Kata al-Aslu secara etimologi mempunyai makna
seperti kata kaidah, yaitu sesuatu yang menjadi landasan atau pondasi ( الشيء الأساس التي يبنى عليه ). Sedangkan secara
terminologi al-Aslu mempunyai empat makna;
-
Sesuatu yang kepadanya
sesuatu yang lain diqiyaskan ( الصورة المقيس عليها ), seperti perkataan الخمر أصل للنبيذ . Makna dari aslu di sana adalah al-maqis alihi.
-
Kaidah dasar ( القاعدة المستمرة ), seperti perkataan إباحة الميتة للمضطر على خلاف الأصل أي على خلاف
القاعدة المستمرة
-
Yang rojih ( الراجح ) seperti pernyataan الأصل في الكلام الحقيقة dan
-
Dalil ( الدليل )
seperti pada kalimat الأصل في وجوب الزكاة قوله تعالى "أتوا
الزكاة", makna aslu di sana adalah dalil.
Karena
istilahnya adalah Ushul Fikih, lafad ushul disandarkan pada lafad fikih,
maka dari keempat makna istilahi dari al-Aslu yang paling pas adalah
ketika bermakna dalil, sehingga ketika disusun (Ushul Fikih) bermakna “dalil-dalil
global yang dengannya diketahui hukum-hukum syarí yang berkaitan dengan
pekerjaan mukallaf (muslim, baligh, berakal) yang diambil dari
dalil-dalil yang terperinci” ( الأدلة الإجمالية التي يبنى عليها معرفة الأحكام الشرعية
المتعلقة بأعمال المكلفين وأقوالهم المكتسبة من أدلتها التفصيلية ).
b.
Pemahaman Setelah menjadi
Sebuah Cabang Ilmu
Sedangkan makna Ushul Fikih setelah dijadikan
sebagai sebuah cabang ilmu adalah mengetahui keadaan-keadaan dalil fikih secara
global, cara beristifadah dari dalil-dalil fikih tersebut, dan hal ihwal
mujtahid ( معرفة دلائل الفقه إجمالا وكيفية الإستفادة منها وحال المستفيد )3, mencakup tiga komponen.
komponen pertama
dari pengertian di atas adalah “mengetahui keadaan-keadaan dalil fikih
secara global”, misal dari kompenen ini adalah kaidah kata perintah baik di
dalam al-Qurán maupun al-Hadits yang merupakan sumber dalil hukum syarí ketika
tidak dibarengi dengan sesuatu yang menunjukkan pada makna lain, maka perintah
tersebut diartikan sebagai perintah wajib.

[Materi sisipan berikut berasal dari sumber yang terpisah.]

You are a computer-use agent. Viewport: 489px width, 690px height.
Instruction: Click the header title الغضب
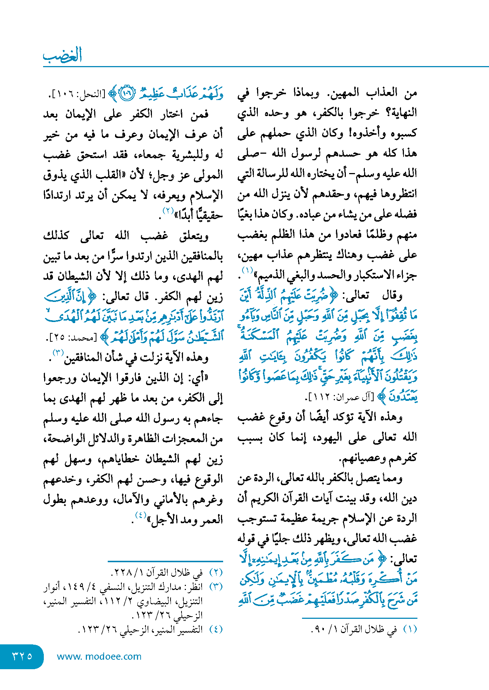click(x=62, y=55)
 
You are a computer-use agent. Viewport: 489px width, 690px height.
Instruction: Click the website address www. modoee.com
click(x=99, y=656)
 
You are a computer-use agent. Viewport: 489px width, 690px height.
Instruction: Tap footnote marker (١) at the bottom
click(x=410, y=629)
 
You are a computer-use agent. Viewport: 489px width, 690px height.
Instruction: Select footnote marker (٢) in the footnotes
click(x=216, y=572)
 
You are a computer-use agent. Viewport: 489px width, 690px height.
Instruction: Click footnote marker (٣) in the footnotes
click(x=216, y=587)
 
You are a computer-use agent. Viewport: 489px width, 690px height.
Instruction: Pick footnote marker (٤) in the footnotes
click(x=216, y=629)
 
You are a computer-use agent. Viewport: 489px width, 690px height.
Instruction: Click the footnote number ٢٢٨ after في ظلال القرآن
click(x=122, y=572)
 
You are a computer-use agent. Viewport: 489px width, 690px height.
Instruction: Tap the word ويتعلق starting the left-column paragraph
click(x=194, y=236)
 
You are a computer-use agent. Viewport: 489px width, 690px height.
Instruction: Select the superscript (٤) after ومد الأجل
click(x=141, y=515)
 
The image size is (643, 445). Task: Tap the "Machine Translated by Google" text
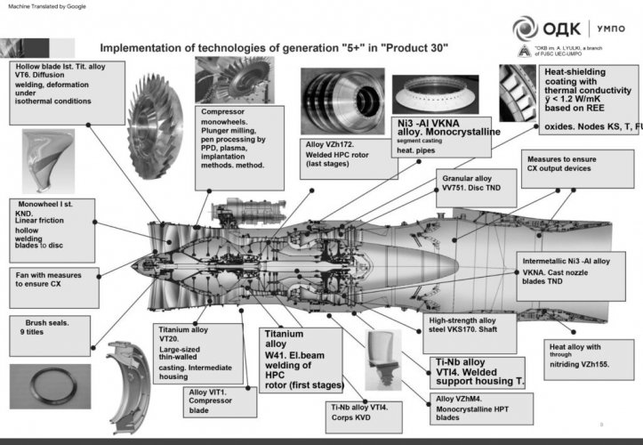[46, 6]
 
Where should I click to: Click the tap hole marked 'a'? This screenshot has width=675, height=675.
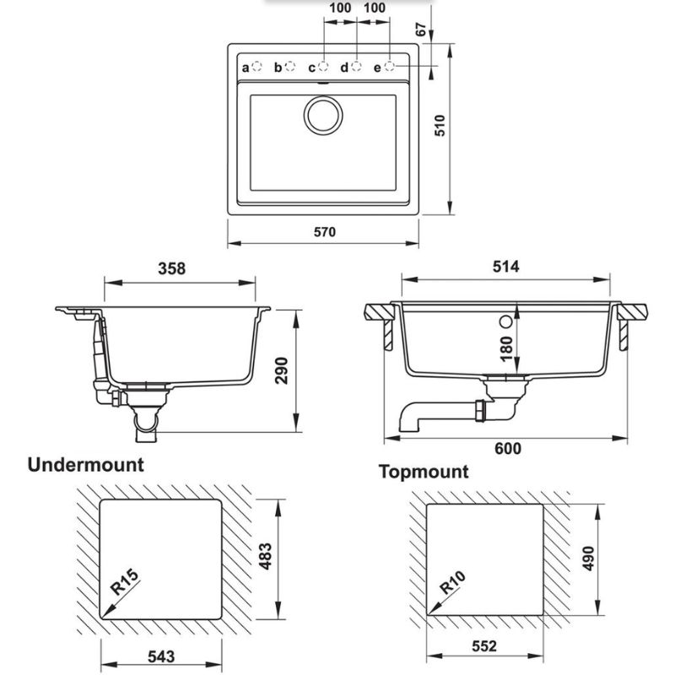pyautogui.click(x=257, y=67)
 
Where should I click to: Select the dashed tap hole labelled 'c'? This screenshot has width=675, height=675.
pyautogui.click(x=323, y=67)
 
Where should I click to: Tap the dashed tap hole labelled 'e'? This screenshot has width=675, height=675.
pyautogui.click(x=389, y=67)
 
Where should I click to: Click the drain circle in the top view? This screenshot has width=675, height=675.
pyautogui.click(x=323, y=115)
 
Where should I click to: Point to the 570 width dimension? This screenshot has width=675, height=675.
pyautogui.click(x=324, y=232)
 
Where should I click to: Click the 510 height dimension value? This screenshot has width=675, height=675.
pyautogui.click(x=440, y=125)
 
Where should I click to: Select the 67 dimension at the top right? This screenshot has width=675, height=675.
pyautogui.click(x=421, y=30)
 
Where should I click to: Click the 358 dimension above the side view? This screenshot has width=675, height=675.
pyautogui.click(x=172, y=268)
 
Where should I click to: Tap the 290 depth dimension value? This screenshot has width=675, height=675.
pyautogui.click(x=281, y=370)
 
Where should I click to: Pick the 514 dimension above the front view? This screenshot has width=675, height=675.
pyautogui.click(x=505, y=267)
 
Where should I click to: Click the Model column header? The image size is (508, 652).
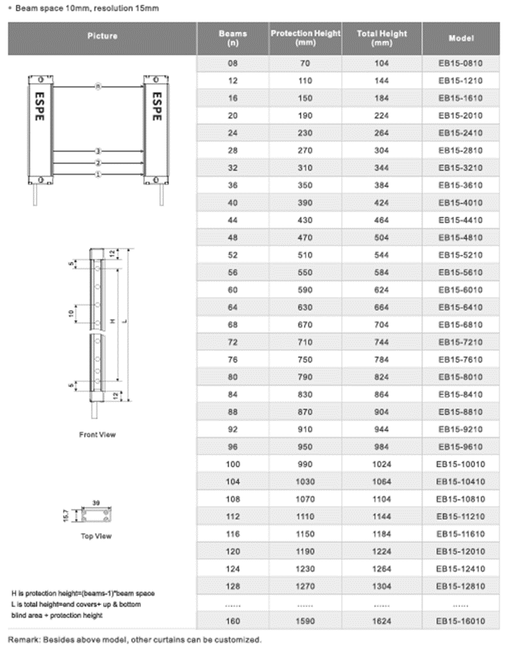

Contohnya kalimat “أقيموا الصلاة”, karena tidak ada sesuatu yang
mengarahkannya pada makna lain maka dengan kaidah tadi mujtahid
menetapkan bahwa hukum dari sholat lima waktu adalah wajib.
Kemudian komponen kedua pengertian Ushul Fikih tadi (cara
beristifadah dari dalil-dalil fikih tersebut) yaitu bahwa salah satu
fokus pembicaraan dalam ilmu Ushul Fikih adalah hal-hal yang berkaitan dengan
pentarjihan dalil-dalil fikih tafsily ketika terjadi tabrakan.
Dan komponen terakhir (hal ihwal mujtahid) yaitu bahwa
ilmu ushul fikih membahas hal-hal yang berkaitan dengan mujtahid, mulai
dari syarat-syarat bisa dikatakan sebagai seorang mujtahid dan
sebagainya.
KESIMPULAN
Dari pemaparan di atas setidaknya dapat ditarik beberapa kesimpulan :
1. Fikih itu mempunyai dua makna, bisa berarti “pengetahuan akan
hukum-hukum syarí” atau “hukum syarí itu sendiri”, yang keduanya merupakan
hasil ijtihad dari dalil-dalil yang terperinci.
2. Kaidah fikih adalah hukum syarí secara global yang diterapkan pada furu’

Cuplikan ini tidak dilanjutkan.